Excerpted text:
We can use both of these to test if LAPS has been applied to a specific computer object at least once. If you do a manual test by using the Attribute Editor in AD Users and Computers you will see both. I have written PowerShell commands to automate the process based on the value of the ms-Mcs-AdmPwdExpirationTime attribute.

List computers without LAPS

This lists all computer objects without a LAPS expiry set. Virtual cluster computer objects are excluded. The results are exported to the file C:\TEMP\NoLaps.csv.

get-adcomputer -Properties Name, operatingSystem, Description, ms-Mcs-AdmPwdExpirationTime `
-LDAPFilter "(&(!ms-Mcs-AdmPwdExpirationTime=*)(operatingSystem=Windows*)(!Description=ClusterAwareUpdate*)(!Description=Failover cluster virtual network name account))"|`
Select Name, operatingSystem, Description, ms-Mcs-AdmPwdExpirationTime| Sort-Object Name | export-csv C:\Temp\NoLaps.csv -Delimiter ";" -NoTypeInformation

List computers with expired LAPS

Lists all computer objects where LAPS has been applied at least once, where the expiration time has passed. These are usually computers that are not powered on, maybe removed but not properly deleted from the AD. The results are exported to the file C:\TEMP\ExpiredLaps.csv.

Requirement 1:
Answer these questions from the LAPS excerpt above:
(a) Which attribute's value are the PowerShell commands based on?
(b) Which file receives the list of computers without a LAPS expiry set?
(c) What are computers with an expired LAPS time usually, according to the excerpt?
Requirement 2: Reproduce word for word the part of the LAPS excerpt from "List computers with expired" to "the file C:\TEMP\ExpiredLaps.csv.".

Data excerpts:
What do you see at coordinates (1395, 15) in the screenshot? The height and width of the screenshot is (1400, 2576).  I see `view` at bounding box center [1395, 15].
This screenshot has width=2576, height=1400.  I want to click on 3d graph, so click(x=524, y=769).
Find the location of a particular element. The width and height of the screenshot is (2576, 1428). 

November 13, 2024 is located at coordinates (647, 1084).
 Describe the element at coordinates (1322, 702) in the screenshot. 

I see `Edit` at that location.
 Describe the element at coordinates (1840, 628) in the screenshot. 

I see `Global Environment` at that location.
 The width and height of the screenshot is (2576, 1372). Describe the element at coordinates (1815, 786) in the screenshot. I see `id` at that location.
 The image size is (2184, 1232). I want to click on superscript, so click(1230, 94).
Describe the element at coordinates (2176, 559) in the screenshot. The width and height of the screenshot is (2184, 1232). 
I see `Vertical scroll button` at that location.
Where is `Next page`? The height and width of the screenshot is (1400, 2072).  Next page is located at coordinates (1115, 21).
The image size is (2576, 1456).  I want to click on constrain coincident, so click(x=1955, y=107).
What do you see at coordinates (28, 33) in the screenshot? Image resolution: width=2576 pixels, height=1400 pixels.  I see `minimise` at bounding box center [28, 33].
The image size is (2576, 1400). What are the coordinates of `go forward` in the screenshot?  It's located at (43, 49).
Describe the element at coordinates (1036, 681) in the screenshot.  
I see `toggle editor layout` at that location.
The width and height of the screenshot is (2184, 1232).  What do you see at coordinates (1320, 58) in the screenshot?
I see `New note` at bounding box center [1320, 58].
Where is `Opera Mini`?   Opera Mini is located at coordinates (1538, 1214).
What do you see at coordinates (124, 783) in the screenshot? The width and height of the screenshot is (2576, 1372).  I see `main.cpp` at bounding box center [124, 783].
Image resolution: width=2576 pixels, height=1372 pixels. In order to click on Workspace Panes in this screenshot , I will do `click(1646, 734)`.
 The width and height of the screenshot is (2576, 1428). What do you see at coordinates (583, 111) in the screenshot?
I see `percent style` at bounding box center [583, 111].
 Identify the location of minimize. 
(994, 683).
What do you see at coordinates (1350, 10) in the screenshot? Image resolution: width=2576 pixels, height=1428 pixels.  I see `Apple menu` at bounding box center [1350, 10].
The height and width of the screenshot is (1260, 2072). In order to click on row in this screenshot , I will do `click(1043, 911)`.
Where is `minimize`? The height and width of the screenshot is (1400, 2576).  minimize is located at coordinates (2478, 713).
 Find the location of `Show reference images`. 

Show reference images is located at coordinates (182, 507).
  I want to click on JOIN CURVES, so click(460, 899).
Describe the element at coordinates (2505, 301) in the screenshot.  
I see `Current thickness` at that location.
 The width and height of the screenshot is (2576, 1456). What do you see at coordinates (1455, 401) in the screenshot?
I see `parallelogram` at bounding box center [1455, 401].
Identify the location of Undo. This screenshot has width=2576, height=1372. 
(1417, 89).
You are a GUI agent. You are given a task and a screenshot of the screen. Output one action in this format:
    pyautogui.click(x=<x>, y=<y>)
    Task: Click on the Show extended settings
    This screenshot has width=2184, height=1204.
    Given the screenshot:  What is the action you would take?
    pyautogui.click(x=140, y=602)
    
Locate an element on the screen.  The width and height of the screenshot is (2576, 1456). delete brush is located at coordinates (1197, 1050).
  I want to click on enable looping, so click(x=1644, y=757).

Reply 1:
(a) The ms-Mcs-AdmPwdExpirationTime attribute.
(b) C:\TEMP\NoLaps.csv.
(c) They are usually computers that are not powered on, maybe removed but not properly deleted from the AD.

Reply 2:
List computers with expired LAPS

Lists all computer objects where LAPS has been applied at least once, where the expiration time has passed. These are usually computers that are not powered on, maybe removed but not properly deleted from the AD. The results are exported to the file C:\TEMP\ExpiredLaps.csv.